- **Your task**
Quote exactly and only this range of lines in the data below: the line that holds "Screen dimensions: 1568x743" to the line that holds "The image size is (639, 531).", both included.

- **Input material**
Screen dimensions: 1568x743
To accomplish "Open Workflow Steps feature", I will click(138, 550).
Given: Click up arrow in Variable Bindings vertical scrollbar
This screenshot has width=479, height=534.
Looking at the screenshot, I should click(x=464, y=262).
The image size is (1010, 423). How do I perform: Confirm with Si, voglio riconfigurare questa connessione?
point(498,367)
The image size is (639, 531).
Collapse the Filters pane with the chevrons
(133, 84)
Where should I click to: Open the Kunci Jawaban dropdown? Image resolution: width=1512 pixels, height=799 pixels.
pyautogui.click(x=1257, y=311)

--

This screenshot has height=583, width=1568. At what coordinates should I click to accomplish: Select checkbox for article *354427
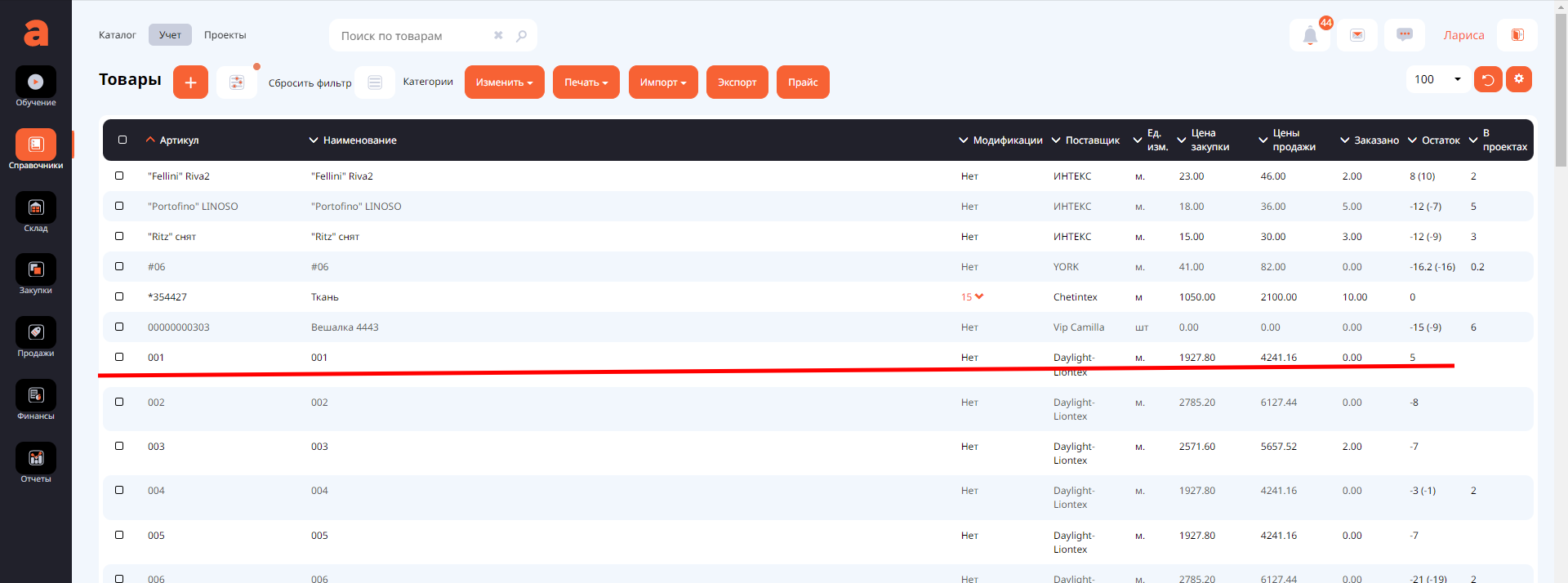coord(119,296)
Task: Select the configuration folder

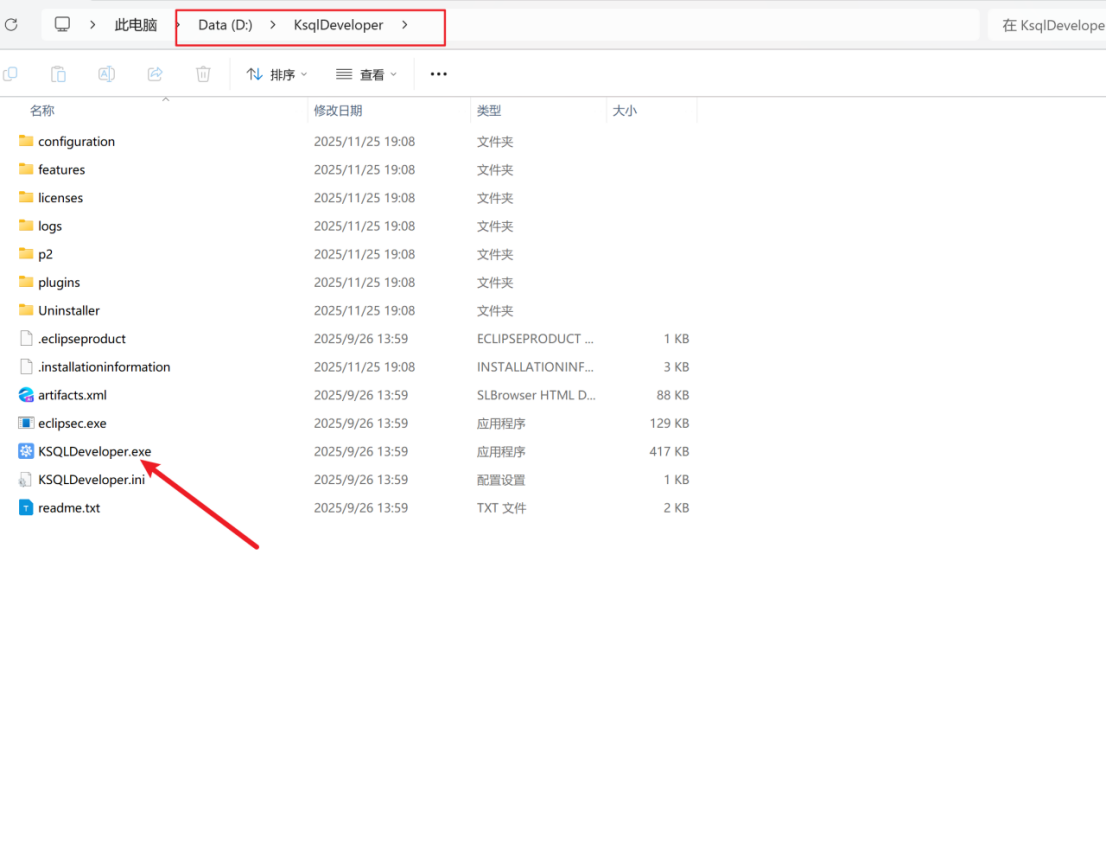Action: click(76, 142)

- **Result of the exercise**
Screen dimensions: 1568x743
To accomplish "Open Workflow Steps feature", I will click(138, 550).
Given: Click up arrow in Variable Bindings vertical scrollbar
This screenshot has width=479, height=534.
Looking at the screenshot, I should click(x=464, y=262).
The image size is (1010, 423). How do I perform: Confirm with Si, voglio riconfigurare questa connessione?
point(498,367)
The image size is (639, 531).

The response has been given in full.